What you have to do: Rewrite the data below with "center point" swapped for "midpoint" everywhere, leaving the rest unchanged.

Data supplied:

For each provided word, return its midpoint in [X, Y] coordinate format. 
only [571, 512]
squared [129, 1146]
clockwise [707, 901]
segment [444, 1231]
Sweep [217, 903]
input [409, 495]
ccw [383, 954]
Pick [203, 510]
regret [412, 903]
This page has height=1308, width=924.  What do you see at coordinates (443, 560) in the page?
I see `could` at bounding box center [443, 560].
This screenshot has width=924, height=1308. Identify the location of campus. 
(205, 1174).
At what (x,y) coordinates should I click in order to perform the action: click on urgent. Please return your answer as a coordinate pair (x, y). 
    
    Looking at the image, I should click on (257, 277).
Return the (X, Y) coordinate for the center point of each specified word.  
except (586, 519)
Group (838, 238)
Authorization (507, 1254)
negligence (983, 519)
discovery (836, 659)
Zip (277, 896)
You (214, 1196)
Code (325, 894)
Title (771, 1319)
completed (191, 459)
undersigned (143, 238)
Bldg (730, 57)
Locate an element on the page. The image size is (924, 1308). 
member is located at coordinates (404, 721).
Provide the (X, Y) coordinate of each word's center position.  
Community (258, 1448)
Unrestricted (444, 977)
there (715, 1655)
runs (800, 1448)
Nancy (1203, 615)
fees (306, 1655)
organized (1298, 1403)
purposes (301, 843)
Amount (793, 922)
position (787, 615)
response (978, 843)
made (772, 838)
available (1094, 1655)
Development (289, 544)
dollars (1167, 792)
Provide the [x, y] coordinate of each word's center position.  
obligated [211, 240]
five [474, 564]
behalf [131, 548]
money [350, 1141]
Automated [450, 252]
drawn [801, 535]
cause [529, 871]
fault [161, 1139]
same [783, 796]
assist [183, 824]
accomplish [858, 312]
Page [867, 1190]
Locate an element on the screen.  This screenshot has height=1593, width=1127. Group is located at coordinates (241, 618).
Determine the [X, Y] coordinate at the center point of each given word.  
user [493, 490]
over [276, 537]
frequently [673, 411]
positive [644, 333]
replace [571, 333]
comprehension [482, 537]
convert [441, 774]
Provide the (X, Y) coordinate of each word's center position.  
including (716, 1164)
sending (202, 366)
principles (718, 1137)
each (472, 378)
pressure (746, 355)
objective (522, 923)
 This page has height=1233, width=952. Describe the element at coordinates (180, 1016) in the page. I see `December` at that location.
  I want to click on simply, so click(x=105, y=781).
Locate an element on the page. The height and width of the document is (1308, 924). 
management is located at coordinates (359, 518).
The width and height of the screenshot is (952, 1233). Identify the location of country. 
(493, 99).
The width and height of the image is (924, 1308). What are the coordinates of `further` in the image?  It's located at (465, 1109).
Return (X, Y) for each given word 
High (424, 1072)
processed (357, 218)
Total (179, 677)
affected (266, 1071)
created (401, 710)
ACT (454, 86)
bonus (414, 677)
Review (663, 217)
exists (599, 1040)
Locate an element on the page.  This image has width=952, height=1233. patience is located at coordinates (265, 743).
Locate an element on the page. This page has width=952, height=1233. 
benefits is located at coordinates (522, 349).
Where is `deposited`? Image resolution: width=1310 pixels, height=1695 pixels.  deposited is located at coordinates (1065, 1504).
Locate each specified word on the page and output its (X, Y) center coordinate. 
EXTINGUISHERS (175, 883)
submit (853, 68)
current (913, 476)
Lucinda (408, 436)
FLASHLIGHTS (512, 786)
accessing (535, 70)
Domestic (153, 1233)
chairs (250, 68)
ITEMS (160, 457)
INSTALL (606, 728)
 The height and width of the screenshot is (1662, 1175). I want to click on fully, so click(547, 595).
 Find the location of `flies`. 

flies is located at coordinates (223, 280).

Result:
For each provided word, return its midpoint in [X, Y] coordinate format. 
only [571, 512]
squared [129, 1146]
clockwise [707, 901]
segment [444, 1231]
Sweep [217, 903]
input [409, 495]
ccw [383, 954]
Pick [203, 510]
regret [412, 903]
This page has height=1308, width=924.  What do you see at coordinates (443, 560) in the page?
I see `could` at bounding box center [443, 560].
This screenshot has width=924, height=1308. Identify the location of campus. 
(205, 1174).
At what (x,y) coordinates should I click in order to perform the action: click on urgent. Please return your answer as a coordinate pair (x, y). 
    
    Looking at the image, I should click on (257, 277).
Return the (X, Y) coordinate for the midpoint of each specified word.  
except (586, 519)
Group (838, 238)
Authorization (507, 1254)
negligence (983, 519)
discovery (836, 659)
Zip (277, 896)
You (214, 1196)
Code (325, 894)
Title (771, 1319)
completed (191, 459)
undersigned (143, 238)
Bldg (730, 57)
Locate an element on the page. The image size is (924, 1308). 
member is located at coordinates (404, 721).
Provide the (X, Y) coordinate of each word's center position.  
Community (258, 1448)
Unrestricted (444, 977)
there (715, 1655)
runs (800, 1448)
Nancy (1203, 615)
fees (306, 1655)
organized (1298, 1403)
purposes (301, 843)
Amount (793, 922)
position (787, 615)
response (978, 843)
made (772, 838)
available (1094, 1655)
Development (289, 544)
dollars (1167, 792)
Provide the [x, y] coordinate of each word's center position.  
obligated [211, 240]
five [474, 564]
behalf [131, 548]
money [350, 1141]
Automated [450, 252]
drawn [801, 535]
cause [529, 871]
fault [161, 1139]
same [783, 796]
assist [183, 824]
accomplish [858, 312]
Page [867, 1190]
Locate an element on the screen.  This screenshot has height=1593, width=1127. Group is located at coordinates (241, 618).
Determine the [X, Y] coordinate at the midpoint of each given word.  
user [493, 490]
over [276, 537]
frequently [673, 411]
positive [644, 333]
replace [571, 333]
comprehension [482, 537]
convert [441, 774]
Provide the (X, Y) coordinate of each word's center position.  
including (716, 1164)
sending (202, 366)
principles (718, 1137)
each (472, 378)
pressure (746, 355)
objective (522, 923)
 This page has height=1233, width=952. Describe the element at coordinates (180, 1016) in the page. I see `December` at that location.
  I want to click on simply, so click(x=105, y=781).
Locate an element on the page. The height and width of the document is (1308, 924). 
management is located at coordinates (359, 518).
The width and height of the screenshot is (952, 1233). Identify the location of country. 
(493, 99).
The width and height of the image is (924, 1308). What are the coordinates of `further` in the image?  It's located at (465, 1109).
Return (X, Y) for each given word 
High (424, 1072)
processed (357, 218)
Total (179, 677)
affected (266, 1071)
created (401, 710)
ACT (454, 86)
bonus (414, 677)
Review (663, 217)
exists (599, 1040)
Locate an element on the page.  This image has width=952, height=1233. patience is located at coordinates (265, 743).
Locate an element on the page. This page has width=952, height=1233. 
benefits is located at coordinates (522, 349).
Where is `deposited`? Image resolution: width=1310 pixels, height=1695 pixels.  deposited is located at coordinates (1065, 1504).
Locate each specified word on the page and output its (X, Y) center coordinate. 
EXTINGUISHERS (175, 883)
submit (853, 68)
current (913, 476)
Lucinda (408, 436)
FLASHLIGHTS (512, 786)
accessing (535, 70)
Domestic (153, 1233)
chairs (250, 68)
ITEMS (160, 457)
INSTALL (606, 728)
 The height and width of the screenshot is (1662, 1175). I want to click on fully, so click(547, 595).
 Find the location of `flies`. 

flies is located at coordinates (223, 280).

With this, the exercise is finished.